AIM:
Put every line of the listing below into a numbered list, leaving out the blank lines.

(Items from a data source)
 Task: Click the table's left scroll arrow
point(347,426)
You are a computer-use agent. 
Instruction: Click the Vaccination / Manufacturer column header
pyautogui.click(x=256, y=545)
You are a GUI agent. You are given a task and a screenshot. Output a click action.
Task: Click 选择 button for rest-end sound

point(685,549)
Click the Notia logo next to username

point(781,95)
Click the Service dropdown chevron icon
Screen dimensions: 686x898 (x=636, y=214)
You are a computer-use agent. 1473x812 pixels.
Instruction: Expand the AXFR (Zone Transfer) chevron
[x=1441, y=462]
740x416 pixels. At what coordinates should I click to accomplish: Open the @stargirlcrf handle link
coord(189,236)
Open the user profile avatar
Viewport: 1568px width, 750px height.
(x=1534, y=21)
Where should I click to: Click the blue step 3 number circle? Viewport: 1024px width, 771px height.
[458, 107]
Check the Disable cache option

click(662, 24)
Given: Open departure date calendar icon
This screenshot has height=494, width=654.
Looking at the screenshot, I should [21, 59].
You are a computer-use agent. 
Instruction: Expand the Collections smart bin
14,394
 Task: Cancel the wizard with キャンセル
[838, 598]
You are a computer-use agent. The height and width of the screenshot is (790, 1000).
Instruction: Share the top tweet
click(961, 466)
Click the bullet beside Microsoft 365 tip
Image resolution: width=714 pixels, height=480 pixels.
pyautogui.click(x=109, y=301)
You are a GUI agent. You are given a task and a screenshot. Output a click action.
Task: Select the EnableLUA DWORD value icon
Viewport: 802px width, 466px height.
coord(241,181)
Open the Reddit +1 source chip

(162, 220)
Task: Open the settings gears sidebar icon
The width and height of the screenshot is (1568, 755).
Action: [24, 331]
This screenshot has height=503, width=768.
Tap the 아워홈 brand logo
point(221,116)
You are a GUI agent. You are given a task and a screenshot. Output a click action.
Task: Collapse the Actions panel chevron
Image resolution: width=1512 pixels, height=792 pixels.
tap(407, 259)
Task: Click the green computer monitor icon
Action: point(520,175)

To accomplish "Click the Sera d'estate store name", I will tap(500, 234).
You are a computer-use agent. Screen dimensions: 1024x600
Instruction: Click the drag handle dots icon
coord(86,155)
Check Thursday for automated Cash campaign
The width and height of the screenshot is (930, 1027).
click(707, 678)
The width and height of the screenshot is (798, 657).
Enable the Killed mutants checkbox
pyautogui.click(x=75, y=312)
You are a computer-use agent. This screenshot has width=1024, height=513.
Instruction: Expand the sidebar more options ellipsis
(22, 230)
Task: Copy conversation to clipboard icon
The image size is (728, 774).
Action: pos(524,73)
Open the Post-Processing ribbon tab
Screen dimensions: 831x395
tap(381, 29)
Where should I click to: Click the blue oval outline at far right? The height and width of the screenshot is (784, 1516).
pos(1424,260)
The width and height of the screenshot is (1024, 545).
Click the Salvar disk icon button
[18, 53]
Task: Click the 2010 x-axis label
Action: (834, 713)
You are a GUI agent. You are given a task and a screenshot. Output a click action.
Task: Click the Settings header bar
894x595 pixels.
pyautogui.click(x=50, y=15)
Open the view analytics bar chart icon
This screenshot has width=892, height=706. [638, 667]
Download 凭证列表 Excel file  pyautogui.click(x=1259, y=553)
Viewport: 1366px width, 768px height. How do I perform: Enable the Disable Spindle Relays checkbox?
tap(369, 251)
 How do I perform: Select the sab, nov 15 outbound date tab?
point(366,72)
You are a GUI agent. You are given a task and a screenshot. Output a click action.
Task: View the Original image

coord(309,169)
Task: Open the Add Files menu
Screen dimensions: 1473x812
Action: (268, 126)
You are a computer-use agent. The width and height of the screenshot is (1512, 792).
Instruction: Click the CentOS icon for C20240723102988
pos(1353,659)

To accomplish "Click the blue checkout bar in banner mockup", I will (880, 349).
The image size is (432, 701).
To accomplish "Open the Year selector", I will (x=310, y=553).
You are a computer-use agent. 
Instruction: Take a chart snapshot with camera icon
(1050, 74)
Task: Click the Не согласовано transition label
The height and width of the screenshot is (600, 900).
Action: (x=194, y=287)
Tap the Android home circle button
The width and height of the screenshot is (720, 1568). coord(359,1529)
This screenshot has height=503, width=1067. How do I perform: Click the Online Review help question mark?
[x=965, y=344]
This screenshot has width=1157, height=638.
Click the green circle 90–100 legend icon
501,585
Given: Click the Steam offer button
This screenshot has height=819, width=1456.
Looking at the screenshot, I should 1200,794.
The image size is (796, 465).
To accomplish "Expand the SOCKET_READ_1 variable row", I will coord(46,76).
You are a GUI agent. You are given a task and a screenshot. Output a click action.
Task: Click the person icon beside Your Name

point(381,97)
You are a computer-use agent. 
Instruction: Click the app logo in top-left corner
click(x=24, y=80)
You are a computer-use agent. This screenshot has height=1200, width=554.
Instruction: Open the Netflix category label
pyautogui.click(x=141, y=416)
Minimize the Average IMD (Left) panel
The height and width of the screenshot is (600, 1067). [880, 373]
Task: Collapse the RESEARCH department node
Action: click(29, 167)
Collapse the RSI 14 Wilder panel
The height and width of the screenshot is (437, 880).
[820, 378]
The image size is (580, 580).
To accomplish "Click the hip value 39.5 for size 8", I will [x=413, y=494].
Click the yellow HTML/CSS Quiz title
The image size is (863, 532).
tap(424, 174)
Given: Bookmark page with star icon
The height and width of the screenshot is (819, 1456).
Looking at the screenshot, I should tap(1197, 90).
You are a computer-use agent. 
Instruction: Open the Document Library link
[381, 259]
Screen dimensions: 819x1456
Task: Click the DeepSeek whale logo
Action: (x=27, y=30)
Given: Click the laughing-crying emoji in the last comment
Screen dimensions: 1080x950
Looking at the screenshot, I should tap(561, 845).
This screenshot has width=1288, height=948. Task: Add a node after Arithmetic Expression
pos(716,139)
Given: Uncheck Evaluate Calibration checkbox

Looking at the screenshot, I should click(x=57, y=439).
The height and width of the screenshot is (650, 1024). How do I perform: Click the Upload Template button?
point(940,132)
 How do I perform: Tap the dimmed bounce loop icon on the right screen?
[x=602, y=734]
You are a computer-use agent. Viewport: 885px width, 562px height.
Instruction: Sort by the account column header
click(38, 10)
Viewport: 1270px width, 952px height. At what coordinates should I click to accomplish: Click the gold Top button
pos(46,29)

THE REPLY:
1.  Task: Click the table's left scroll arrow
2. point(347,426)
3. You are a computer-use agent. 
4. Instruction: Click the Vaccination / Manufacturer column header
5. pyautogui.click(x=256, y=545)
6. You are a GUI agent. You are given a task and a screenshot. Output a click action.
7. Task: Click 选择 button for rest-end sound
8. point(685,549)
9. Click the Notia logo next to username
10. point(781,95)
11. Click the Service dropdown chevron icon
12. Screen dimensions: 686x898 (x=636, y=214)
13. You are a computer-use agent. 1473x812 pixels.
14. Instruction: Expand the AXFR (Zone Transfer) chevron
15. [x=1441, y=462]
16. 740x416 pixels. At what coordinates should I click to accomplish: Open the @stargirlcrf handle link
17. coord(189,236)
18. Open the user profile avatar
19. Viewport: 1568px width, 750px height.
20. (x=1534, y=21)
21. Where should I click to: Click the blue step 3 number circle? Viewport: 1024px width, 771px height.
22. [458, 107]
23. Check the Disable cache option
24. click(662, 24)
25. Given: Open departure date calendar icon
26. This screenshot has height=494, width=654.
27. Looking at the screenshot, I should [21, 59].
28. You are a computer-use agent. 
29. Instruction: Expand the Collections smart bin
30. 14,394
31.  Task: Cancel the wizard with キャンセル
32. [838, 598]
33. You are a computer-use agent. The height and width of the screenshot is (790, 1000).
34. Instruction: Share the top tweet
35. click(961, 466)
36. Click the bullet beside Microsoft 365 tip
37. Image resolution: width=714 pixels, height=480 pixels.
38. pyautogui.click(x=109, y=301)
39. You are a GUI agent. You are given a task and a screenshot. Output a click action.
40. Task: Select the EnableLUA DWORD value icon
41. Viewport: 802px width, 466px height.
42. coord(241,181)
43. Open the Reddit +1 source chip
44. (162, 220)
45. Task: Open the settings gears sidebar icon
46. The width and height of the screenshot is (1568, 755).
47. Action: [24, 331]
48. This screenshot has height=503, width=768.
49. Tap the 아워홈 brand logo
50. point(221,116)
51. You are a GUI agent. You are given a task and a screenshot. Output a click action.
52. Task: Collapse the Actions panel chevron
53. Image resolution: width=1512 pixels, height=792 pixels.
54. tap(407, 259)
55. Task: Click the green computer monitor icon
56. Action: point(520,175)
57. To accomplish "Click the Sera d'estate store name", I will tap(500, 234).
58. You are a computer-use agent. Screen dimensions: 1024x600
59. Instruction: Click the drag handle dots icon
60. coord(86,155)
61. Check Thursday for automated Cash campaign
62. The width and height of the screenshot is (930, 1027).
63. click(707, 678)
64. The width and height of the screenshot is (798, 657).
65. Enable the Killed mutants checkbox
66. pyautogui.click(x=75, y=312)
67. You are a computer-use agent. This screenshot has width=1024, height=513.
68. Instruction: Expand the sidebar more options ellipsis
69. (22, 230)
70. Task: Copy conversation to clipboard icon
71. The image size is (728, 774).
72. Action: pos(524,73)
73. Open the Post-Processing ribbon tab
74. Screen dimensions: 831x395
75. tap(381, 29)
76. Where should I click to: Click the blue oval outline at far right? The height and width of the screenshot is (784, 1516).
77. pos(1424,260)
78. The width and height of the screenshot is (1024, 545).
79. Click the Salvar disk icon button
80. [18, 53]
81. Task: Click the 2010 x-axis label
82. Action: (834, 713)
83. You are a GUI agent. You are given a task and a screenshot. Output a click action.
84. Task: Click the Settings header bar
85. 894x595 pixels.
86. pyautogui.click(x=50, y=15)
87. Open the view analytics bar chart icon
88. This screenshot has width=892, height=706. [638, 667]
89. Download 凭证列表 Excel file  pyautogui.click(x=1259, y=553)
90. Viewport: 1366px width, 768px height. How do I perform: Enable the Disable Spindle Relays checkbox?
91. tap(369, 251)
92.  How do I perform: Select the sab, nov 15 outbound date tab?
93. point(366,72)
94. You are a GUI agent. You are given a task and a screenshot. Output a click action.
95. Task: View the Original image
96. coord(309,169)
97. Task: Open the Add Files menu
98. Screen dimensions: 1473x812
99. Action: (268, 126)
100. You are a computer-use agent. The width and height of the screenshot is (1512, 792).
101. Instruction: Click the CentOS icon for C20240723102988
102. pos(1353,659)
103. To accomplish "Click the blue checkout bar in banner mockup", I will (880, 349).
104. The image size is (432, 701).
105. To accomplish "Open the Year selector", I will (x=310, y=553).
106. You are a computer-use agent. 
107. Instruction: Take a chart snapshot with camera icon
108. (1050, 74)
109. Task: Click the Не согласовано transition label
110. The height and width of the screenshot is (600, 900).
111. Action: (x=194, y=287)
112. Tap the Android home circle button
113. The width and height of the screenshot is (720, 1568). coord(359,1529)
114. This screenshot has height=503, width=1067. How do I perform: Click the Online Review help question mark?
115. [x=965, y=344]
116. This screenshot has width=1157, height=638.
117. Click the green circle 90–100 legend icon
118. 501,585
119. Given: Click the Steam offer button
120. This screenshot has height=819, width=1456.
121. Looking at the screenshot, I should 1200,794.
122. The image size is (796, 465).
123. To accomplish "Expand the SOCKET_READ_1 variable row", I will coord(46,76).
124. You are a GUI agent. You are given a task and a screenshot. Output a click action.
125. Task: Click the person icon beside Your Name
126. point(381,97)
127. You are a computer-use agent. 
128. Instruction: Click the app logo in top-left corner
129. click(x=24, y=80)
130. You are a computer-use agent. This screenshot has height=1200, width=554.
131. Instruction: Open the Netflix category label
132. pyautogui.click(x=141, y=416)
133. Minimize the Average IMD (Left) panel
134. The height and width of the screenshot is (600, 1067). [880, 373]
135. Task: Collapse the RESEARCH department node
136. Action: click(29, 167)
137. Collapse the RSI 14 Wilder panel
138. The height and width of the screenshot is (437, 880).
139. [820, 378]
140. The image size is (580, 580).
141. To accomplish "Click the hip value 39.5 for size 8", I will [x=413, y=494].
142. Click the yellow HTML/CSS Quiz title
143. The image size is (863, 532).
144. tap(424, 174)
145. Given: Bookmark page with star icon
146. The height and width of the screenshot is (819, 1456).
147. Looking at the screenshot, I should tap(1197, 90).
148. You are a computer-use agent. 
149. Instruction: Open the Document Library link
150. [381, 259]
151. Screen dimensions: 819x1456
152. Task: Click the DeepSeek whale logo
153. Action: (x=27, y=30)
154. Given: Click the laughing-crying emoji in the last comment
155. Screen dimensions: 1080x950
156. Looking at the screenshot, I should tap(561, 845).
157. This screenshot has width=1288, height=948. Task: Add a node after Arithmetic Expression
158. pos(716,139)
159. Given: Uncheck Evaluate Calibration checkbox
160. Looking at the screenshot, I should click(x=57, y=439).
161. The height and width of the screenshot is (650, 1024). How do I perform: Click the Upload Template button?
162. point(940,132)
163.  How do I perform: Tap the dimmed bounce loop icon on the right screen?
164. [x=602, y=734]
165. You are a computer-use agent. Viewport: 885px width, 562px height.
166. Instruction: Sort by the account column header
167. click(38, 10)
168. Viewport: 1270px width, 952px height. At what coordinates should I click to accomplish: Click the gold Top button
169. pos(46,29)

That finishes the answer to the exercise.